Honorable mention Michael Hakeem Memorial College Essay Contest: Atheists worthy of respect by Martin Cheung

FFRF awarded Martin $200. (This essay has been edited for space.)

By Martin Cheung

Centuries ago, people believed toxic gases called miasma arose from the ground and caused diseases. Now we know cholera is spread in water and malaria is transmitted by infected mosquitoes. The progress of scientific knowledge has consistently discredited superstitious beliefs, and I believe science firmly rejects the existence of the supernatural, including God. If the majority of scientific evidence supported the existence of God, I would readily accept his existence. Then I would immediately question the morality of his actions, because omnipotence does not equal “worthy of worship.”

The term “god of the gaps” describes the argumentative fallacy to attribute a gap in scientific knowledge as evidence for the existence of God’s existence. However, I think this phrase is also an apt description of the gap of understanding between the religious and irreligious. Religious people often think that atheists are immoral or have no meaning in life. Since America remains majority Christian, the utter inconceivability of atheism to the religious continues to marginalize atheists as a fringe minority, despite growing numbers. For America to learn to respect atheists, it must learn that they are their friends, neighbors, students, teachers, co-workers, children, heroes, favorite actors, writers and politicians.

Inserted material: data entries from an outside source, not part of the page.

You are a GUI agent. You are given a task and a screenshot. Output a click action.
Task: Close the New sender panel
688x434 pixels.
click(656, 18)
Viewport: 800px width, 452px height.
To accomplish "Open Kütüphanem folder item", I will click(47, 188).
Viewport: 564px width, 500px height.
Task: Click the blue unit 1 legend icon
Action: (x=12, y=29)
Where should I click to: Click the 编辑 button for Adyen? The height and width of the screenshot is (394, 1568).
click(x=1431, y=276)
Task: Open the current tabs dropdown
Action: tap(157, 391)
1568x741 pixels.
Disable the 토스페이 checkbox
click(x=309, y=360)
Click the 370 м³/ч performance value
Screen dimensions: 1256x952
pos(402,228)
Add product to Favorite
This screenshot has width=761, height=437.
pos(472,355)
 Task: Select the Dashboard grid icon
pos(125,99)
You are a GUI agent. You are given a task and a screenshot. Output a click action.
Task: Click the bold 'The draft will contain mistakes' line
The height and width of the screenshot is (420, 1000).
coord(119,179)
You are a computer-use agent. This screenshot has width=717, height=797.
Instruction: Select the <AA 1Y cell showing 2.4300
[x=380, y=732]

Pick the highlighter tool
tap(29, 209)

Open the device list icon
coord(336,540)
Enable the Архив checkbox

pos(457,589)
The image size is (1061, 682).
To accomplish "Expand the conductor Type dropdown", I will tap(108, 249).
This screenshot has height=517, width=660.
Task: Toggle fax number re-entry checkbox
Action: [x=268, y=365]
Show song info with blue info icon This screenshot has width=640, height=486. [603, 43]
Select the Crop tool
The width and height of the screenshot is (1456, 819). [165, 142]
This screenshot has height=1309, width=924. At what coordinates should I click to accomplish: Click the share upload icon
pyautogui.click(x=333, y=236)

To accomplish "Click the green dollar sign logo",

Historical stigma associated with atheism has marginalized the significant contributions of atheists to humanity. Atheists provide a valuable perspective to society based on science and reason that asks for critical examination of traditions and the promotion of rationality over unfounded convictions.

Nonbelievers deserve respect for their beliefs because of human rights. To ask why an atheist is entitled to dignity is to ask why a human is entitled to dignity. Atheism is both freeing and burdening, in the sense that no one tells you what is right and wrong. You determine your own moral compass based on your personal beliefs, free from dogma and doctrine. Most of all, atheists are worthy of respect because we are truth seekers who value reason, integrity and the spirit of humanity.

Martin Cheung lives in Marietta, Ga., and attends the University of Pennsylvania. He intends on majoring in biology, and is primarily interested in genetics and molecular biology.